*** Material provided

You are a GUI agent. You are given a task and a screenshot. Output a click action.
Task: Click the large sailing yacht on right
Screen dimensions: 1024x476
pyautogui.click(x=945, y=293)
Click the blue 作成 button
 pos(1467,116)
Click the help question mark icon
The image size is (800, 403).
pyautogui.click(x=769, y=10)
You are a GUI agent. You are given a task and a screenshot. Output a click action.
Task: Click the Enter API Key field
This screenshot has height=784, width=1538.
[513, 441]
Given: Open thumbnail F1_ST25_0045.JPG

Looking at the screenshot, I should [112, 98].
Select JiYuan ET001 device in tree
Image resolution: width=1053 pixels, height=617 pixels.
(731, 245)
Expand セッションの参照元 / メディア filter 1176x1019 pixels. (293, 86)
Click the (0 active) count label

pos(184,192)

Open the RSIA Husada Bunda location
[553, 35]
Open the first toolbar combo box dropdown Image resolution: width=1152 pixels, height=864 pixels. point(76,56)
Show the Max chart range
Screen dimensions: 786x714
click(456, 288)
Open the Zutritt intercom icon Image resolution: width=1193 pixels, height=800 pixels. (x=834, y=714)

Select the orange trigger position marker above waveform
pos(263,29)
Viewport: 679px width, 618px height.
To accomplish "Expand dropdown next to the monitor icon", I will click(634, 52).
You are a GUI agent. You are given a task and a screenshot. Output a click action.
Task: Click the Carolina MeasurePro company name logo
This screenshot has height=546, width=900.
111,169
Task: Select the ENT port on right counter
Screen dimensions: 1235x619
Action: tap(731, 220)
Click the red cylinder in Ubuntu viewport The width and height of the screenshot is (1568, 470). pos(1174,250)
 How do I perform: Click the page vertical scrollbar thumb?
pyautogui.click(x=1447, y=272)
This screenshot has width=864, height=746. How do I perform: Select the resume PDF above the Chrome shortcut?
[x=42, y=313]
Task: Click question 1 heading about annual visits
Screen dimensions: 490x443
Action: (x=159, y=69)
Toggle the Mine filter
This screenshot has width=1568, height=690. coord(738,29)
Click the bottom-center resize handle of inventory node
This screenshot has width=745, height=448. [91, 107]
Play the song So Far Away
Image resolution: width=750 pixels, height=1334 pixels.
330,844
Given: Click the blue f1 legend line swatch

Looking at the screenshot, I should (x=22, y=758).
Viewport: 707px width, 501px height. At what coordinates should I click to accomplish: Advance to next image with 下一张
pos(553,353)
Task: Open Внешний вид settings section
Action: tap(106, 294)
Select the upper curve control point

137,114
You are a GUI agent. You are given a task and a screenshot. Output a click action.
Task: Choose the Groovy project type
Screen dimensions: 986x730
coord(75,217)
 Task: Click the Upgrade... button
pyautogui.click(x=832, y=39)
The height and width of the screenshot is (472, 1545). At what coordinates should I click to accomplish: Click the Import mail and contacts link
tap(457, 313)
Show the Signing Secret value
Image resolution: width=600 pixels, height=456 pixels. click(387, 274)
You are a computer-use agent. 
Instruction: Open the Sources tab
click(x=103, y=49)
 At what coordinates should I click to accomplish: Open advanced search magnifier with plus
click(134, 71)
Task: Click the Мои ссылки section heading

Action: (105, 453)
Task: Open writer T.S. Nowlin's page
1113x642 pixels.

******

What to work on> Each entry shown above must be retyped word for word.

Task answer>
You are a GUI agent. You are given a task and a screenshot. Output a click action.
Task: Click the large sailing yacht on right
Screen dimensions: 1024x476
pyautogui.click(x=945, y=293)
Click the blue 作成 button
 pos(1467,116)
Click the help question mark icon
The image size is (800, 403).
pyautogui.click(x=769, y=10)
You are a GUI agent. You are given a task and a screenshot. Output a click action.
Task: Click the Enter API Key field
This screenshot has height=784, width=1538.
[513, 441]
Given: Open thumbnail F1_ST25_0045.JPG

Looking at the screenshot, I should [112, 98].
Select JiYuan ET001 device in tree
Image resolution: width=1053 pixels, height=617 pixels.
(731, 245)
Expand セッションの参照元 / メディア filter 1176x1019 pixels. (293, 86)
Click the (0 active) count label

pos(184,192)

Open the RSIA Husada Bunda location
[553, 35]
Open the first toolbar combo box dropdown Image resolution: width=1152 pixels, height=864 pixels. point(76,56)
Show the Max chart range
Screen dimensions: 786x714
click(456, 288)
Open the Zutritt intercom icon Image resolution: width=1193 pixels, height=800 pixels. (x=834, y=714)

Select the orange trigger position marker above waveform
pos(263,29)
Viewport: 679px width, 618px height.
To accomplish "Expand dropdown next to the monitor icon", I will click(634, 52).
You are a GUI agent. You are given a task and a screenshot. Output a click action.
Task: Click the Carolina MeasurePro company name logo
This screenshot has height=546, width=900.
111,169
Task: Select the ENT port on right counter
Screen dimensions: 1235x619
Action: tap(731, 220)
Click the red cylinder in Ubuntu viewport The width and height of the screenshot is (1568, 470). pos(1174,250)
 How do I perform: Click the page vertical scrollbar thumb?
pyautogui.click(x=1447, y=272)
This screenshot has width=864, height=746. How do I perform: Select the resume PDF above the Chrome shortcut?
[x=42, y=313]
Task: Click question 1 heading about annual visits
Screen dimensions: 490x443
Action: (x=159, y=69)
Toggle the Mine filter
This screenshot has width=1568, height=690. coord(738,29)
Click the bottom-center resize handle of inventory node
This screenshot has width=745, height=448. [91, 107]
Play the song So Far Away
Image resolution: width=750 pixels, height=1334 pixels.
330,844
Given: Click the blue f1 legend line swatch

Looking at the screenshot, I should (x=22, y=758).
Viewport: 707px width, 501px height. At what coordinates should I click to accomplish: Advance to next image with 下一张
pos(553,353)
Task: Open Внешний вид settings section
Action: tap(106, 294)
Select the upper curve control point

137,114
You are a GUI agent. You are given a task and a screenshot. Output a click action.
Task: Choose the Groovy project type
Screen dimensions: 986x730
coord(75,217)
 Task: Click the Upgrade... button
pyautogui.click(x=832, y=39)
The height and width of the screenshot is (472, 1545). At what coordinates should I click to accomplish: Click the Import mail and contacts link
tap(457, 313)
Show the Signing Secret value
Image resolution: width=600 pixels, height=456 pixels. click(387, 274)
You are a computer-use agent. 
Instruction: Open the Sources tab
click(x=103, y=49)
 At what coordinates should I click to accomplish: Open advanced search magnifier with plus
click(134, 71)
Task: Click the Мои ссылки section heading

Action: (105, 453)
Task: Open writer T.S. Nowlin's page
1113x642 pixels.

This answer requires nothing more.